Data records:
***

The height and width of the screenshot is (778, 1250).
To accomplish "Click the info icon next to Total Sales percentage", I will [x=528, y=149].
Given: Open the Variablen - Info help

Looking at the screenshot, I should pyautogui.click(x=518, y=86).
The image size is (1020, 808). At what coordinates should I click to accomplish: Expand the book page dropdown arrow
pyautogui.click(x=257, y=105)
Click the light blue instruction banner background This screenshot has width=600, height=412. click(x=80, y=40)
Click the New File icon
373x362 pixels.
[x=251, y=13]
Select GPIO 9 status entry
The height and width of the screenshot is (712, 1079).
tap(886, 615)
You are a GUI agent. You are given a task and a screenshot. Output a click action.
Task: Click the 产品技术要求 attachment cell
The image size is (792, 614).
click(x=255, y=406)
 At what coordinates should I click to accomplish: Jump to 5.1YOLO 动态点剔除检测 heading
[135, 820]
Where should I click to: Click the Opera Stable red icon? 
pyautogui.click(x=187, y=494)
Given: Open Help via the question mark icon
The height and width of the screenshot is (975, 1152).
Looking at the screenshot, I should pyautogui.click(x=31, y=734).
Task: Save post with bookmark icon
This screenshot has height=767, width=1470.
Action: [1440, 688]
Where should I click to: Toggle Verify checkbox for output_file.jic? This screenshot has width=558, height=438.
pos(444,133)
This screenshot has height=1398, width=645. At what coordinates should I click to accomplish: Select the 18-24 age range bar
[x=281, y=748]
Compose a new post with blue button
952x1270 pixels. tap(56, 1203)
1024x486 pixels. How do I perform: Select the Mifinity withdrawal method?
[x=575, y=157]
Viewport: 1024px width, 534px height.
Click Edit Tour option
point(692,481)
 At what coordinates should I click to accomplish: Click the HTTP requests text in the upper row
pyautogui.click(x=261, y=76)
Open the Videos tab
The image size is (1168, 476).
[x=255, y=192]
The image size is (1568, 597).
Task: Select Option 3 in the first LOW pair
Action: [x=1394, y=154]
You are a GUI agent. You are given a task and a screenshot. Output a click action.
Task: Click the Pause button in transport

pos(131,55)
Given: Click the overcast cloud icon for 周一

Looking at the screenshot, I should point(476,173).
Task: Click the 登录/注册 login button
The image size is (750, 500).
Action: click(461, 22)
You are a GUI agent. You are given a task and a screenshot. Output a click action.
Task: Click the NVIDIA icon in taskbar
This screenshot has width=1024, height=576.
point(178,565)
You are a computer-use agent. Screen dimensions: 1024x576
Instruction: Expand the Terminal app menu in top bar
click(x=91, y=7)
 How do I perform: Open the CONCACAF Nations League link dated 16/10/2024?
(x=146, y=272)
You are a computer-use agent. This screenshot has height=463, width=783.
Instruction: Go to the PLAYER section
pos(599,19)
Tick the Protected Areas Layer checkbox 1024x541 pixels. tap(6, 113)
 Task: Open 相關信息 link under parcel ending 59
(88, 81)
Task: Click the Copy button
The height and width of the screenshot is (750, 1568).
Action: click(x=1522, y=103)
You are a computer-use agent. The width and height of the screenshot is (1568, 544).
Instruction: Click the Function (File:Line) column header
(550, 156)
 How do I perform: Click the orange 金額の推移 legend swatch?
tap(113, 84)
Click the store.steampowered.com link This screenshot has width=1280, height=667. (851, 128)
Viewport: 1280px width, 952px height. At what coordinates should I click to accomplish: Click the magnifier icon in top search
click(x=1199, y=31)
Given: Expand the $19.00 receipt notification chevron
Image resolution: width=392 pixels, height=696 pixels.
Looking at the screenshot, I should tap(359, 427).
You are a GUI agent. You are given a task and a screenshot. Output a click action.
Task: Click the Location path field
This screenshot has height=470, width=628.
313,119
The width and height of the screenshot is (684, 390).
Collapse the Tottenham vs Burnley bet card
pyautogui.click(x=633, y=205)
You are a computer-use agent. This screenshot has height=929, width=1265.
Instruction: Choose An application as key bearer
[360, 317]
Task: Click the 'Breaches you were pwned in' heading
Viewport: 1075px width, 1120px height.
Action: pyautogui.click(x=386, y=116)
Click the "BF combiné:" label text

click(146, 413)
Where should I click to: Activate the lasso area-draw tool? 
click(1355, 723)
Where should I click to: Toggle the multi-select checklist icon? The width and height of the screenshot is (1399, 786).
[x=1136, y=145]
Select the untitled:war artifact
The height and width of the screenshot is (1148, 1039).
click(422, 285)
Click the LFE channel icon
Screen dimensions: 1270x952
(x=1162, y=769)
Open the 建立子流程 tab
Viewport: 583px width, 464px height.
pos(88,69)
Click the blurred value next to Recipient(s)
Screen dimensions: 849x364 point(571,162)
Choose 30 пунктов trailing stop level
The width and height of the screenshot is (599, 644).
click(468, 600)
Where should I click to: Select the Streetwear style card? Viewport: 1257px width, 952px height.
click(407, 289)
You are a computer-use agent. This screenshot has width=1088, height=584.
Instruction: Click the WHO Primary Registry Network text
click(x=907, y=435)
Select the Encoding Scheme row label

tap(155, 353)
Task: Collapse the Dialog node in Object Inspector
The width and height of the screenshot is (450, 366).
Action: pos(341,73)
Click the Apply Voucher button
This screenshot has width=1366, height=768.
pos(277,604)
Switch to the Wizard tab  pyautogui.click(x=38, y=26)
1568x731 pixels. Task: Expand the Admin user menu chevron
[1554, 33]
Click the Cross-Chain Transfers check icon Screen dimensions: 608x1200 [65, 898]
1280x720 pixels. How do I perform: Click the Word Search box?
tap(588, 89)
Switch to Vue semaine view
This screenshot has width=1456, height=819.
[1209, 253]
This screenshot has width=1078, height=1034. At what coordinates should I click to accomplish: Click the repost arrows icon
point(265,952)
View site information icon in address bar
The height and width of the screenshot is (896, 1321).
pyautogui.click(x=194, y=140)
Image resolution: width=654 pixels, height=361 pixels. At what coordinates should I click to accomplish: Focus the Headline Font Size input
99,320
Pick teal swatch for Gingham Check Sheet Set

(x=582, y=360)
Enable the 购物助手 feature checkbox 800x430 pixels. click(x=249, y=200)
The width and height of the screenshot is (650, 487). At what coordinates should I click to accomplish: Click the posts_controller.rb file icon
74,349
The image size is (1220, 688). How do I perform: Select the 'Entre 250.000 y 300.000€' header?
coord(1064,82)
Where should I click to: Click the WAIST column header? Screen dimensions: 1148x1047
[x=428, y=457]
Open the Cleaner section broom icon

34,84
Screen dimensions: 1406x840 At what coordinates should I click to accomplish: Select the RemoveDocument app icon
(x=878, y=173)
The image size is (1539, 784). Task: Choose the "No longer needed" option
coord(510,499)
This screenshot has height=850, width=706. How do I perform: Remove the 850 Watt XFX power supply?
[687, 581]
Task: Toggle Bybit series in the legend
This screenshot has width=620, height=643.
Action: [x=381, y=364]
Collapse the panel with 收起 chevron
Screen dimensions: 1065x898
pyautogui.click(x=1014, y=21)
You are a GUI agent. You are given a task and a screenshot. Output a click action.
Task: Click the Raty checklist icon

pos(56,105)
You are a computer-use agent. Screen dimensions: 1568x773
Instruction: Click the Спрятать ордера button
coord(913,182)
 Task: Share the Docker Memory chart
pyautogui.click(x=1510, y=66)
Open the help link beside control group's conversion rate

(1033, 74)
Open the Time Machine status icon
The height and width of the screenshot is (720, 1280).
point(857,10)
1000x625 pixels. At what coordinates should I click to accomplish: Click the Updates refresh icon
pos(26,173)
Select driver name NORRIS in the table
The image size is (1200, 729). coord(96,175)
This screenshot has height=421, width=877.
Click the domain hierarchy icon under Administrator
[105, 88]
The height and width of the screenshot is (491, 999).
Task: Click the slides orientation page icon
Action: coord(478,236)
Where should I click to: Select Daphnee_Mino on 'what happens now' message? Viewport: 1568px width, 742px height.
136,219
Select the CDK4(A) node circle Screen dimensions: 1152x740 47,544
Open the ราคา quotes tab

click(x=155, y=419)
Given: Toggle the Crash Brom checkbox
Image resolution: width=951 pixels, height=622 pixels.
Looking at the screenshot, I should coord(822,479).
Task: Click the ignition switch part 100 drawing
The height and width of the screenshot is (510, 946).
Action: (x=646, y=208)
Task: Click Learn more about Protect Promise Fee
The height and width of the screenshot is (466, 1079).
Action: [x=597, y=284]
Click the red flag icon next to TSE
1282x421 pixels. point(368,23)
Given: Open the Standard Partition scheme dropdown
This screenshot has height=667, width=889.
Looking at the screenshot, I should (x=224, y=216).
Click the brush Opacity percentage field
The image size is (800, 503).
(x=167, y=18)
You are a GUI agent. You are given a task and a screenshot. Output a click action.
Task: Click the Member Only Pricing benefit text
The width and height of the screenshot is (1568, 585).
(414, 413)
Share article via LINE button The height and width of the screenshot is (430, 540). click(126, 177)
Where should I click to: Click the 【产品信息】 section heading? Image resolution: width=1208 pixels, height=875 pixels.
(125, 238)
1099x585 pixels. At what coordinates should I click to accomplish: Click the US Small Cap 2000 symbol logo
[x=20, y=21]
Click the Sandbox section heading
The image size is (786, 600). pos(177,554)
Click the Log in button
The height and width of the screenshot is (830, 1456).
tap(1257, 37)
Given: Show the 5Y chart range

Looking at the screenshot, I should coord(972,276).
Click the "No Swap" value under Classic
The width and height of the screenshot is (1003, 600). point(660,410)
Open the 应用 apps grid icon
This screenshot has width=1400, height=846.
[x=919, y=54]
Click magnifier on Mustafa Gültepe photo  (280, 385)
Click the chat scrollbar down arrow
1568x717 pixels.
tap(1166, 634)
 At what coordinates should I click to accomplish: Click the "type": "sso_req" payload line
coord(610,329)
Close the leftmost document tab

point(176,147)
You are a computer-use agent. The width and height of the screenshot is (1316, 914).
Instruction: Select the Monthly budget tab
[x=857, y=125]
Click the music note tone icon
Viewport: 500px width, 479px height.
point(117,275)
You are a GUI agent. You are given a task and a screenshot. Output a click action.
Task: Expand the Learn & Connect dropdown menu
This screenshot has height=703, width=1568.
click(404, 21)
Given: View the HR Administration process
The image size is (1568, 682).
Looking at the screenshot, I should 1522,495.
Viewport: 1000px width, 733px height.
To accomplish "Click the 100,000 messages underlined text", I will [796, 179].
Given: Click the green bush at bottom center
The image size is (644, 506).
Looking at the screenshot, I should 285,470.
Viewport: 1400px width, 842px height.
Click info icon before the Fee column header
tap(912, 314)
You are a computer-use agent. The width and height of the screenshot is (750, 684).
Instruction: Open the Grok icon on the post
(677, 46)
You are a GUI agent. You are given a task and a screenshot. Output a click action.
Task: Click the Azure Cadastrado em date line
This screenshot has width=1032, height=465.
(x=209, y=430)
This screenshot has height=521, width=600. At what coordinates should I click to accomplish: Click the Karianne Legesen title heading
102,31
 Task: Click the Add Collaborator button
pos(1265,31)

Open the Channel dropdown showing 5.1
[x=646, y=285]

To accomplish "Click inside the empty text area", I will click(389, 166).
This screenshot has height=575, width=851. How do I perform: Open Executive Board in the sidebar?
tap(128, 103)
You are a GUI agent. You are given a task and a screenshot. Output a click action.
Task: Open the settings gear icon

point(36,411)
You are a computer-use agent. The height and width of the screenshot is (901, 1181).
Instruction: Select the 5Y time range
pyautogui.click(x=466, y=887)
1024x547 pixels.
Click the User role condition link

***

Task instructions:
An answer is complete only when it holds every line above containing the string "node".

Written response:
Task: Collapse the Dialog node in Object Inspector
Select the CDK4(A) node circle Screen dimensions: 1152x740 47,544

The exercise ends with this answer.